Zoom Blow as Thousands of User Videos Are Found Online - LinuxBender
https://www.infosecurity-magazine.com/news/zoom-blow-thousands-user-videos/
======
LinuxBender
Submitting this so folks can discuss the actual root causes of the problem,
because this may not be a zoom issue at all. Discussing with coworkers, we can
see that the paid version allows saving to the cloud and users don't select
the location, but the users of the free version may also be uploading directly
to Youtube and S3.

This article does not really make it clear to us that this is an issue of Zoom
uploading to unauthenticated S3 buckets (though the app does give you the
option to remove authentication in the paid version).
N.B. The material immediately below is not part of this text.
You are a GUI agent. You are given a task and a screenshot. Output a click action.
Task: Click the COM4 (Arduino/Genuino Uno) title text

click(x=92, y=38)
I would like the author
to clarify as to whether or not they confirmed that the videos uploaded by the
paid version can also be found in web searches, or if anyone here has also
verified this. As for the naming, a coworker pointed out you can simply search
for "GMT20200325" on Google / Youtube. Naming conventions get into the topic
of obfuscation, but it is not clear if the app is uploading these files to
searchable locations or users are doing this in reference to the article.

If this is just people uploading files manually to a public location, then it
is on them, not Zoom. Youtube is obviously end users and they should surely
know that is public. I can't imagine that many end users uploading to S3 or
even knowing what S3 is without setting proper permissions.